The full sample code becomes:
while (<DATA>) {
if(/\blazy\b(.*?)\bdog\b/) {
my $length = length $1;
my @words = grep length, split /\W+/, $1;
printf "Distance is %d characters, stepping %d words\n", $length,
+ 1+@words;
}
}
__DATA__
The brown fox jumps over the lazy dog
The lazy brown fox jumps over the quick dog
The lazy fox jumps over the dog
The lazy fox dog
The fox jumps over the dog...
This prints:
Distance is 1 characters, stepping 1 words
Distance is 32 characters, stepping 7 words
Distance is 20 characters, stepping 5 words
Distance is 5 characters, stepping 2 words
| [reply] [d/l] [select] |
Re: How keep the count...
by arden (Curate) on Mar 03, 2004 at 16:23 UTC
|
Since you are only looking for two specific words, just use two variables, $lazy and $dog. If you might later want to know how many times any other word (say "jumps") shows up, then use a hash. . .

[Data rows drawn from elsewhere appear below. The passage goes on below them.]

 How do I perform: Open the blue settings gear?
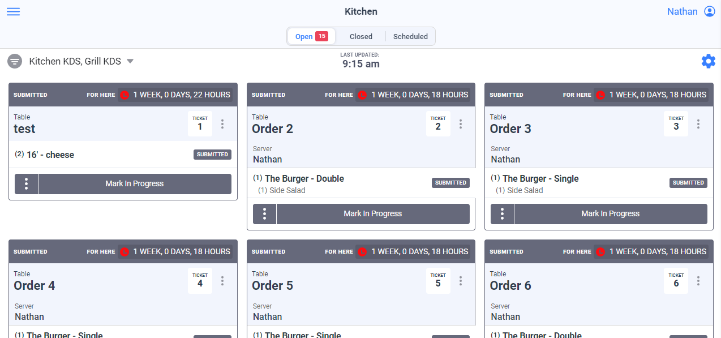tap(708, 61)
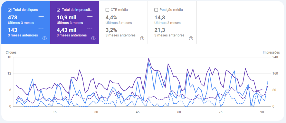Click the highest peak of purple impressions line
Screen dimensions: 286x123
pyautogui.click(x=149, y=59)
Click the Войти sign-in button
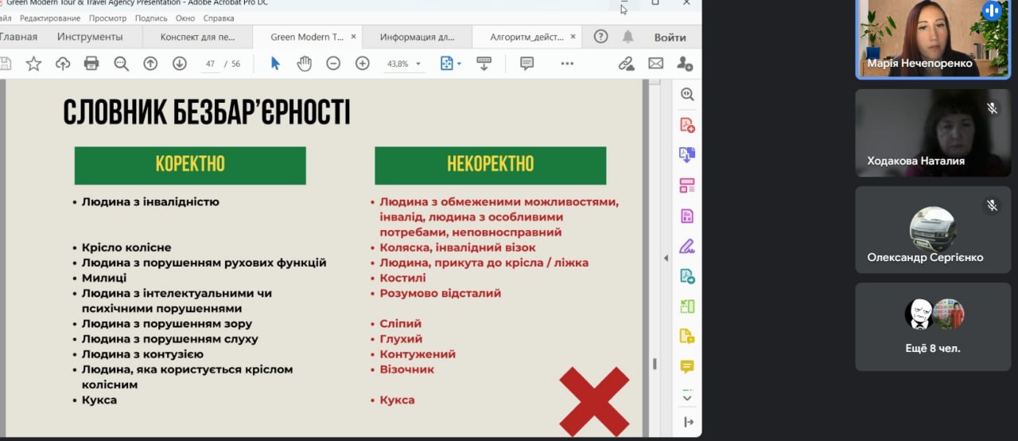This screenshot has width=1018, height=441. 670,37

This smells strongly of homework btw. . .
- - arden.
Update: Sorry, I mis-read your original post. Since what you are looking for is the offset between the two words in every sentence, why not just use an array? I don't really recommend using a hash where the keys are sequencial numbers.
| [reply] [d/l] [select] |
|
|
reeks of homework..provide samples of what you have tried so far...please explain the task you're trying to accomplish so we know we're not just doing your homework.
| [reply] |
Re: How keep the count...
by Limbic~Region (Chancellor) on Mar 03, 2004 at 16:35 UTC
|
Anonymous Monk,
First you have to define a "word". You also need to specify if order of the words is important or what to do if the words appear multiple times in the same line. Do you want min or max offset. This is also not the most efficient way, but as it smells like homework to me as well it will be left as an excersise of the reader to improve upon it.
my @offsets;
while ( my $line = <INPUT> ) {
chomp $line;
my @words = split " ", $line;
next if ! grep {$_ eq 'lazy'} @words && ! grep {$_ eq 'dog'} @word
+s;
my $first;
for ( 0 .. $#words ) {
my $word = $words[$_];
if ( $word eq 'dog' || $word eq 'lazy' ) {
if ( $first ) {
push @offsets, $_ - $first + 1;
$first = 0;
last;
}
$first = $_;
}
}
}
print "The number of matches is : ", scalar @offsets, "\n";
print "The offesets are :\n";
print "$_\n" for @offsets;
Cheers - L~R
| [reply] [d/l] |
|
|
Thank you Monk
Maybe my question was not clear, What I need to know is how to keep track of those sentences where the offset was x (any 2, 3 ,etc) for example. Should I use hashes and how. Thanks again!
| [reply] |
|
|
Anonymous Monk,
Your insistence on using a hash strengthens my feeling that this is a homework problem. While I do not mind homework problems nearly as much as other monks, if this is homework you should state:
- That it is homework
- What the specific requirements are
- What you have tried so far
- What you "think" may work but do not know how to code
Now to answer your questions, there is no need to use a hash. you could change:
# push @offsets, $_ - $first + 1;
# to
push @offesets, [ $line , $_ - $first + 1 ];
# and
# print "$_\n" for @offsets;
# to
print "$_->[0] : $_->[1]\n" for @offsets;
Cheers - L~R | [reply] [d/l] |
|
|
Re: How keep the count...
by matija (Priest) on Mar 03, 2004 at 16:28 UTC
|
> Should I create a hash with a sentenceIndex as key and the offset as a value, to then do my calculations?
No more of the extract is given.